------ Source document ------

Regular eye exams become more important as you reach your 40s and 50s. Not only do you need to keep pace with the changes in your vision by updating your prescription for glasses or contact lenses, but you also want to be certain there’s no vision problem beginning to develop. Many of these problems have no physical symptoms until they’re quite advanced. You should have eye exams every year once you’ve reached 40 – and these exams are even more important if you have high blood pressure, diabetes or a family history of eye disease.
What Can You Expect at Your Eye Exam?
Each eye doctor has a routine, but most eye exams follow a similar pattern. First, your doctor will review your personal and family health history as you may be at special risk for eye problems if you have a family history of eye disease, diabetes, high blood pressure, or poor vision.
Then, your doctor will conduct tests to check for:
- Vision - The doctor can check for nearsightedness (myopia), farsightedness (hyperopia), astigmatism and presbyopia. While you look at an eye chart, the doctor will measure your vision precisely, and, if necessary, determine a prescription for corrective lenses.
- Coordination of eye muscles - The doctor will move a light in a set pattern to test your ability to see sharply and clearly at near and far distances, and to use both eyes together.

------ Dataset records ------

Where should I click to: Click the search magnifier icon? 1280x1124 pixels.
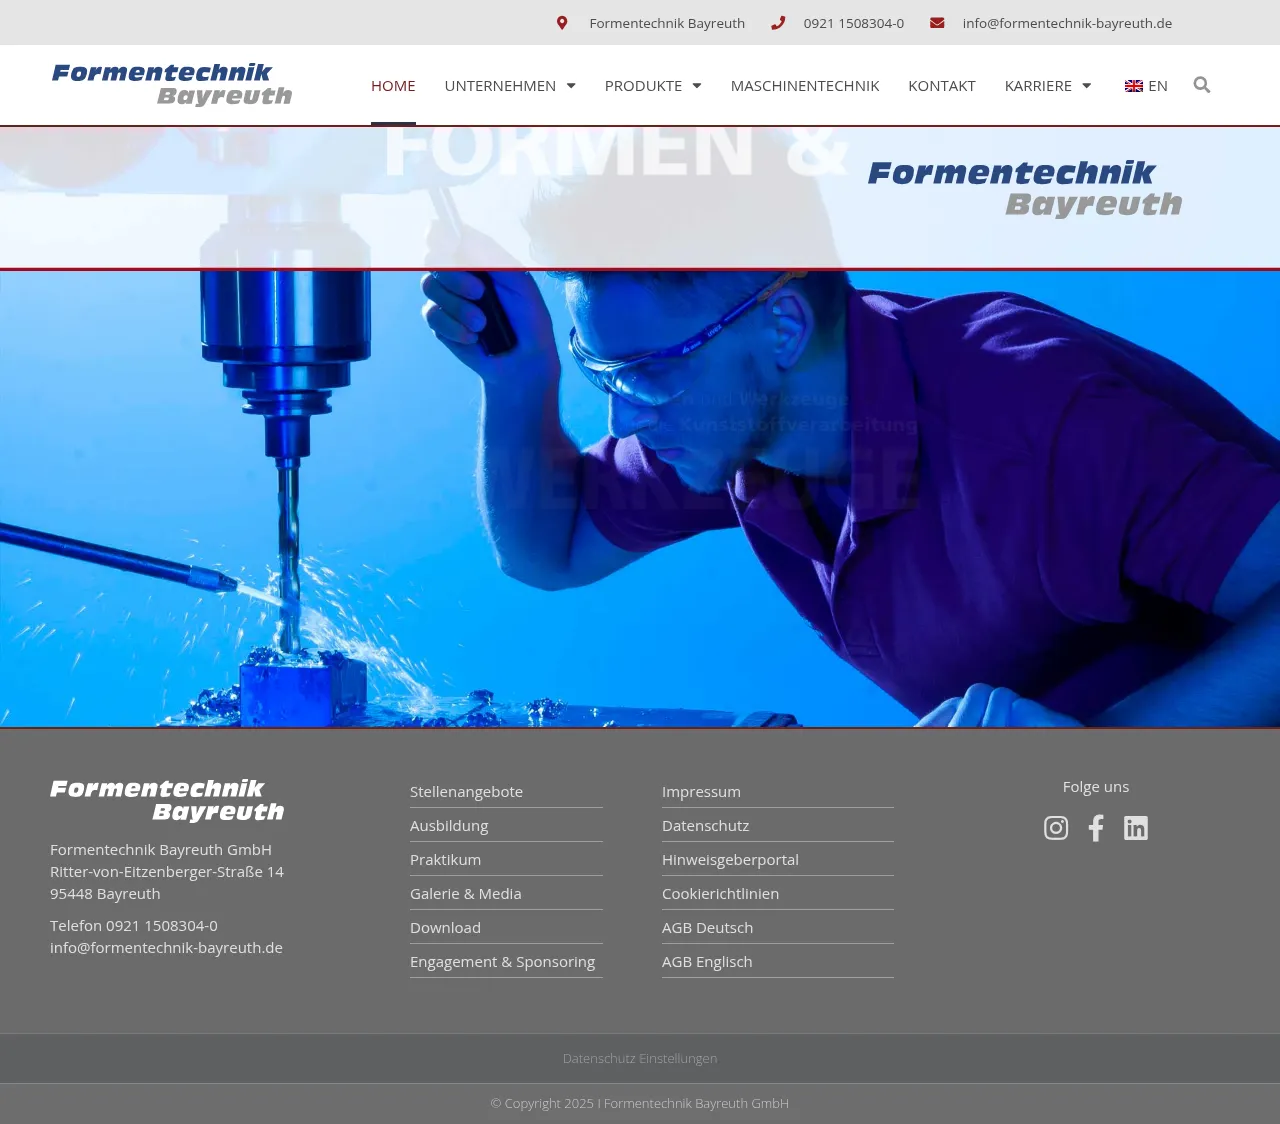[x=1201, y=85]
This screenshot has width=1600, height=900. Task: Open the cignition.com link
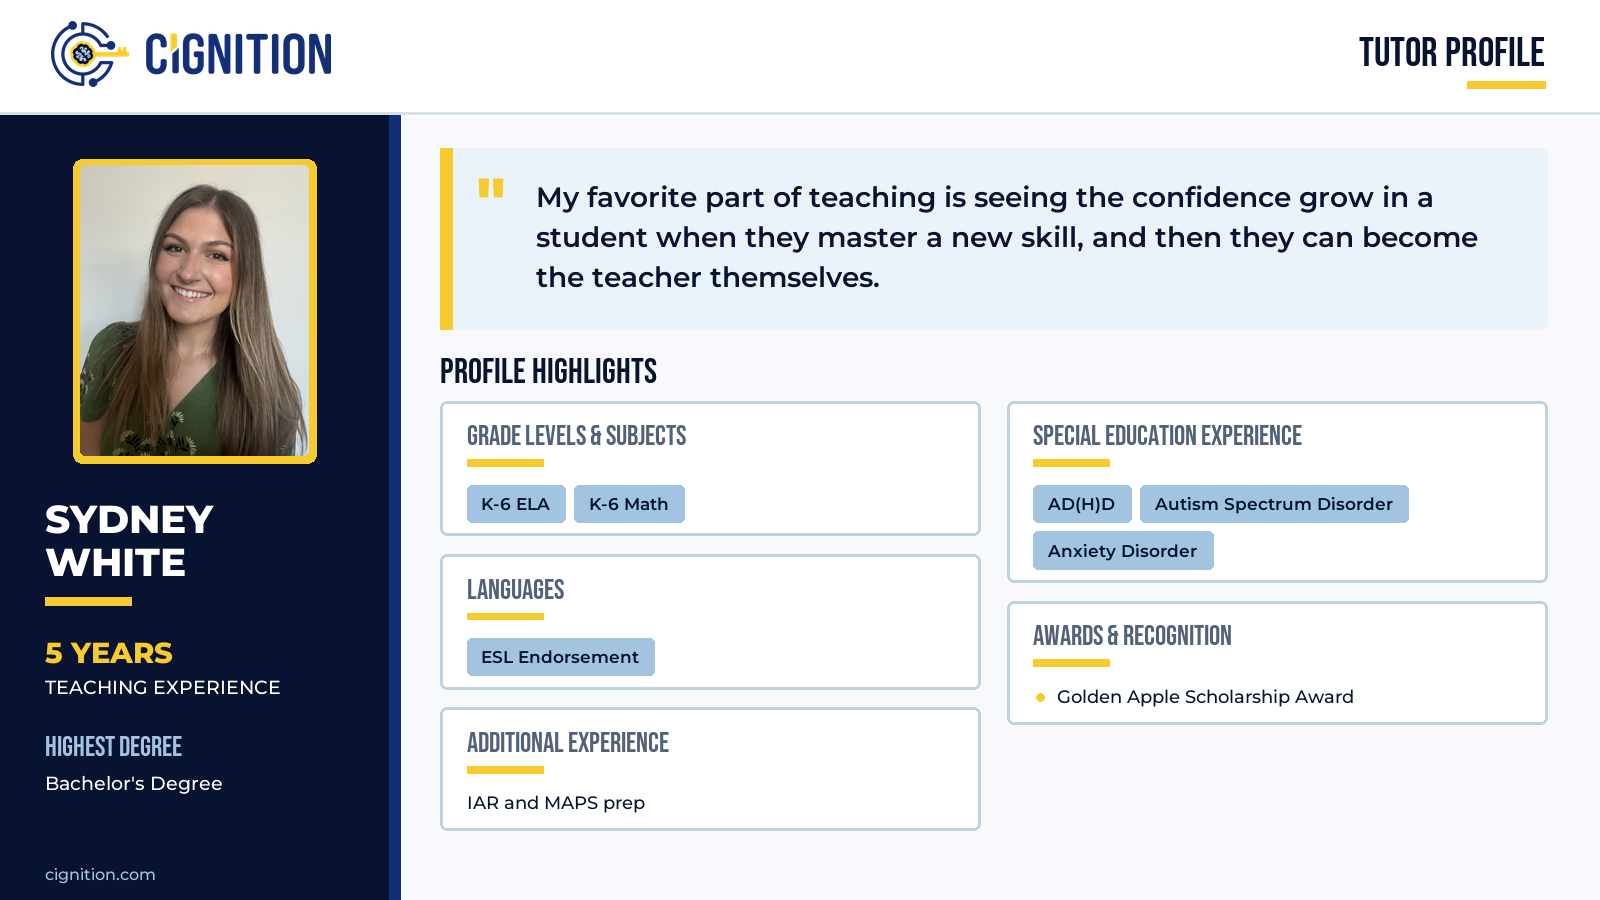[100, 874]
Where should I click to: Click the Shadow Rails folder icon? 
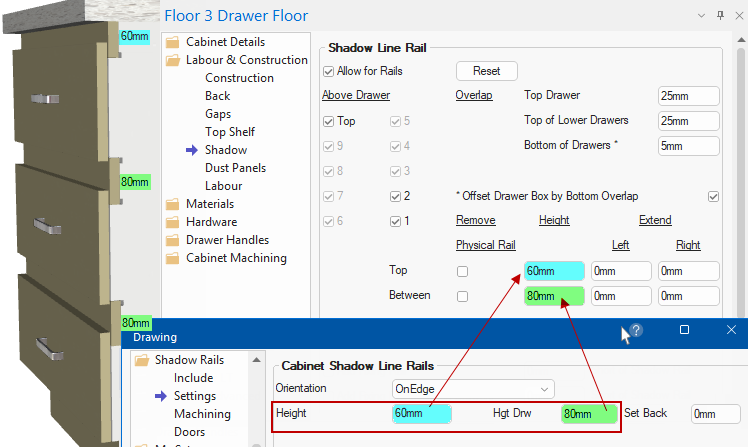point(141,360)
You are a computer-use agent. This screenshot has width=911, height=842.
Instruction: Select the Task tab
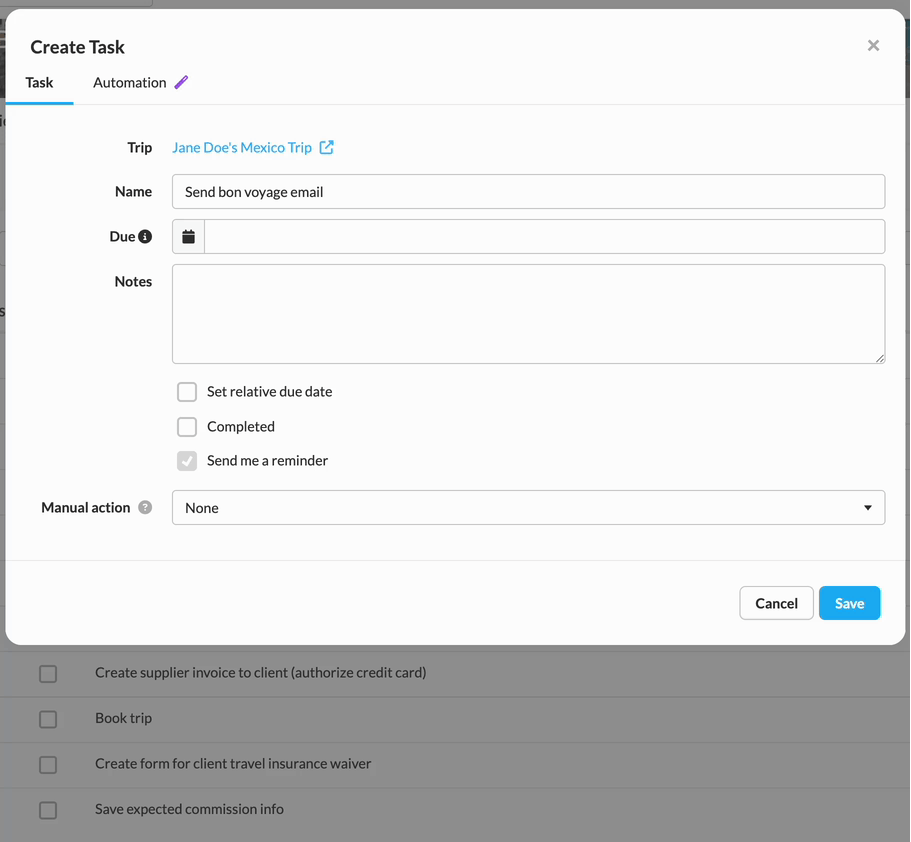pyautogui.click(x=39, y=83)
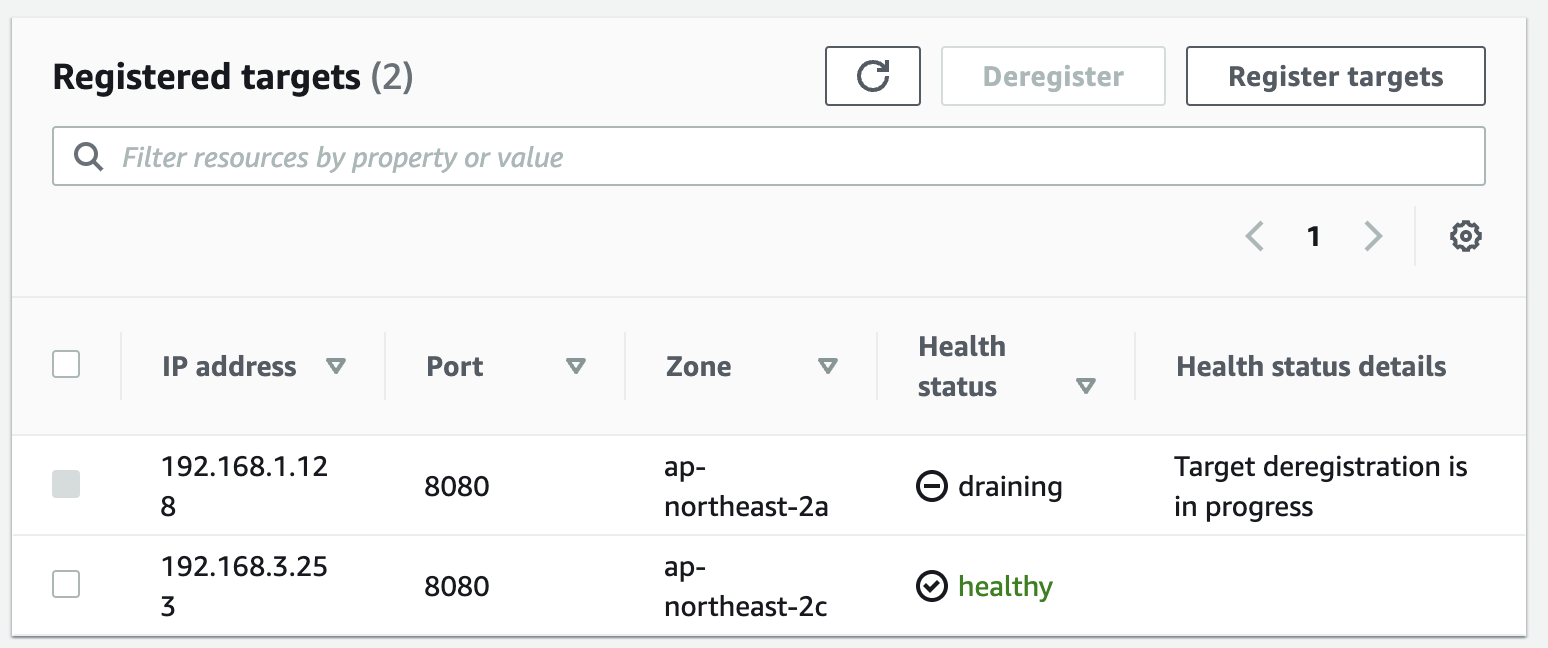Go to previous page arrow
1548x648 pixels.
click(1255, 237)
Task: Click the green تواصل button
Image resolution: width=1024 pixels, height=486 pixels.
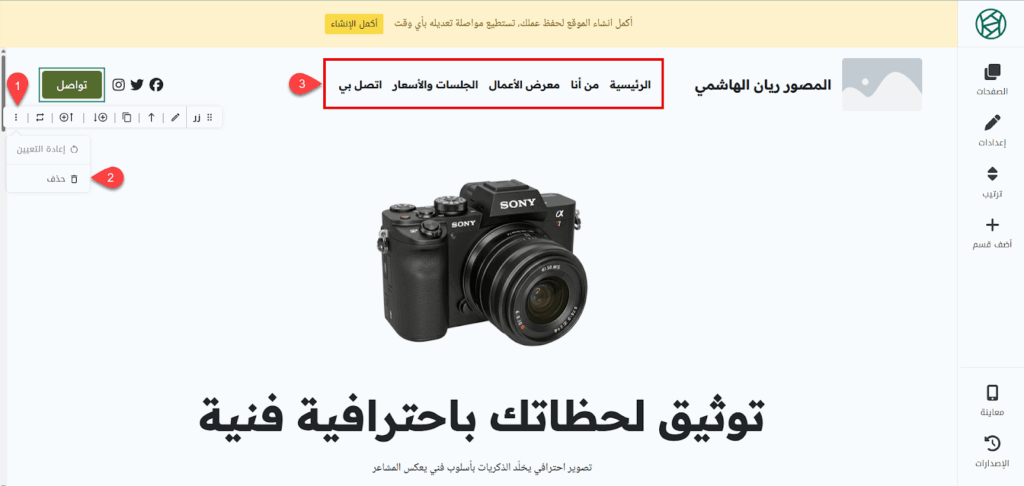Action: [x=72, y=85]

------

What you will do –
**a)** Reproduce the passage of the eye exam text from "Each eye doctor" to "or poor vision.".
**b)** Pick up the text on eye exams after its last sentence and keep writing.
The stored data is not needed for anything here.

Exercise answers –
**a)**
Each eye doctor has a routine, but most eye exams follow a similar pattern. First, your doctor will review your personal and family health history as you may be at special risk for eye problems if you have a family history of eye disease, diabetes, high blood pressure, or poor vision.

**b)**
- Side (peripheral) vision - The doctor will move an object at the edge of your field of vision to make sure you can see it.
- Pupil response to light - The doctor will shine a light in your eye and watch the pupil's reaction.
- Color testing - The doctor will ask you to describe figures in a series of illustrations made up of numerous colored dots or circles. This tests your ability to differentiate colors.
- Eyelid health and function - The doctor will examine your eyelid, inside and out.
- The interior and back of the eye - After dilating your eyes (by both using a few eye drops and dimming the lights so the pupils will widen), the doctor will use a special instrument called an ophthalmoscope to see through to the retina and optic nerve at the back of the eye. This is where clues to many eye diseases first show up.
- Measurement of fluid pressure - The doctor will release a puff of air onto your eye using an instrument called a tonometer. This tests the pressure inside the eye, an early indicator of Glaucoma and other diseases.
What Can I Do to Self-Monitor My Vision Between Professional Visits?
One way to self-monitor between professional visits is by looking at an Amsler grid. This is a pattern that resembles a checkerboard with a dot in the center. While staring at the dot, you may notice that the straight lines in the pattern appear wavy. Or you may notice that some of the lines are missing. Print and take the quick vision test using the Amsler grid. By looking at an Amsler grid regularly you can monitor any sudden changes in your vision. If you do notice any changes, contact your eye doctor right away.
Amsler grid - normal vision
Amsler grid - with AMD
- Do the test with each eye separately by covering the eye that’s not being tested.
- Hold the test grid directly in front of you, about 14 inches from your face, and look at the dot in the center of the grid, not at the lines.
- While looking at the dot, all the lines, both vertical and horizontal, should appear straight and unbroken.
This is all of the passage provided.